The general idea of big-O notation is this: it gives a rough answer to the question "If you're given a set of N items, and you have to perform some operation repeatedly on these items, how many times will you need to perform this operation?" I say a rough answer, because it (most of the time) doesn't give a precise answer of "5*N+35", but just "N". It's like a ballpark. You don't really care about the precise answer, you just want to know how bad it will get when N gets large. So answers like O(N), O(N*N), O(logN) and O(N!) are typical, because they each represent sort of a "class" of answers, which you can compare to each other. An algorithm with O(N) will perform way better than an algorithm with O(N*N) when N gets large enough, it doesn't matter how lengthy the operation is itself.
So I break it down thus: First identify what the N will be. In the examples above it's pretty obvious - it's the size of the input array, because that determines how many times we will loop. Sometimes it's not so obvious, and sometimes you have multiple input data, so instead of just N you also get M and other letters (and then the answer is something like O(N*M*M)).
Then, when I have my N figured out, I try to identify the loop which depends on N. Actually, these two things often get identified together, as they are pretty much tied together.
And, lastly of course, I have to figure out how many iterations the program will make depending on N. And to make it easier, I don't really try to count them, just try to recognize the typical answers - O(1), O(N), O(N*N), O(logN), O(N!) or perhaps some other power of N. The O(N!) is actually pretty rare, because it's so inefficient, that implementing it would be pointless.
If you get an answer of something like N*N+N+1, then just discard the smaller ones, because, again, when N gets large, the others don't matter anymore.

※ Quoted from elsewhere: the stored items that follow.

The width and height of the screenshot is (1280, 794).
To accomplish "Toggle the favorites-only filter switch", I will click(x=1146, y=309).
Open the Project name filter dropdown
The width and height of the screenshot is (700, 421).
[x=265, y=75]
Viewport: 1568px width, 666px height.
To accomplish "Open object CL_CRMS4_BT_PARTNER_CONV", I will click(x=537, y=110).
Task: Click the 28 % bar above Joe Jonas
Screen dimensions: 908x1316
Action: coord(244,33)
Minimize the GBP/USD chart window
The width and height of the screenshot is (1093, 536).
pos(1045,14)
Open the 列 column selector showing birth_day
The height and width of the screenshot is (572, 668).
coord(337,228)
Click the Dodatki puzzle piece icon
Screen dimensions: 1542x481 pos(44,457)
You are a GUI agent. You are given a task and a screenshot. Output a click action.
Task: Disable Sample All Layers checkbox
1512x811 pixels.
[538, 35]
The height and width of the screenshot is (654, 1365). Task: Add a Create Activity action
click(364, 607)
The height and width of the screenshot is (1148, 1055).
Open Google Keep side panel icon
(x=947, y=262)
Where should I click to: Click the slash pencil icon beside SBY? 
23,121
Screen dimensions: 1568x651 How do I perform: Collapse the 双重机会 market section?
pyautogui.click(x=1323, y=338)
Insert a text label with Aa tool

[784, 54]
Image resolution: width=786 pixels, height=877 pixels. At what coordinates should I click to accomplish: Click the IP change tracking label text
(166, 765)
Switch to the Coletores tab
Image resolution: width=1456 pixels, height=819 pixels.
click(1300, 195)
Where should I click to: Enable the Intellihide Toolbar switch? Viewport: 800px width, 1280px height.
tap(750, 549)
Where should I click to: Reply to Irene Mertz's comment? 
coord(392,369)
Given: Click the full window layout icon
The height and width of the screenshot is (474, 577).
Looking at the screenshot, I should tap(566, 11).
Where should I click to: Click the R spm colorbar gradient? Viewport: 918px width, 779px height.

And ignore if the operation is repeated some fixed number of times. O(5*N) is the same as O(N), because it's the ballpark we're looking for.
Added: As asked in the comments, here are the analysis of the first two methods:
The first one is easy. There are only two loops, the inner one is O(N), and the outer one just repeats that 3 times. So it's still O(N). (Remember - O(3N) = O(N)).
The second one is tricky. I'm not really sure about it. After looking at it for a while I understood why it loops at most only 50 times. Since this is not dependant on N at all, it counts as O(1). However, if you were to pass it, say, an array of only 10 items, all positive, it would go into an infinite loop. That's O(∞), I guess. So which one is it? I don't know...
I don't think there's a formal way of determining the big-O number for an algorithm. It's like the halting problem. In fact, come to think of it, if you could universally determine the big-O for a piece of code, you could also determine if it ever halts or not, thus contradicting the halting problem. But that's just my musings.
Typically I just go by... dunno, sort of a "gut feeling". Once you "get" what the Big-O represents, it becomes pretty intuitive. But for complicated algorithms it's not always possible to determine. Take Quicksort for example. On average it's O(N*logN), but depending on the data it can degrade to O(N*N). The questions you'll get on the test though should have clear answers.
The second one is 50 because big O is a function of the length of the input. That is if the input size changes from 1 million to 1 billion, the runtime should increase by 1000 if the function is O(N) and 1 million if it's O(n^2). However the second function runs in time 50 regardless of the input length, so it's O(1). Technically it would be O(50) but constants don't matter for big O.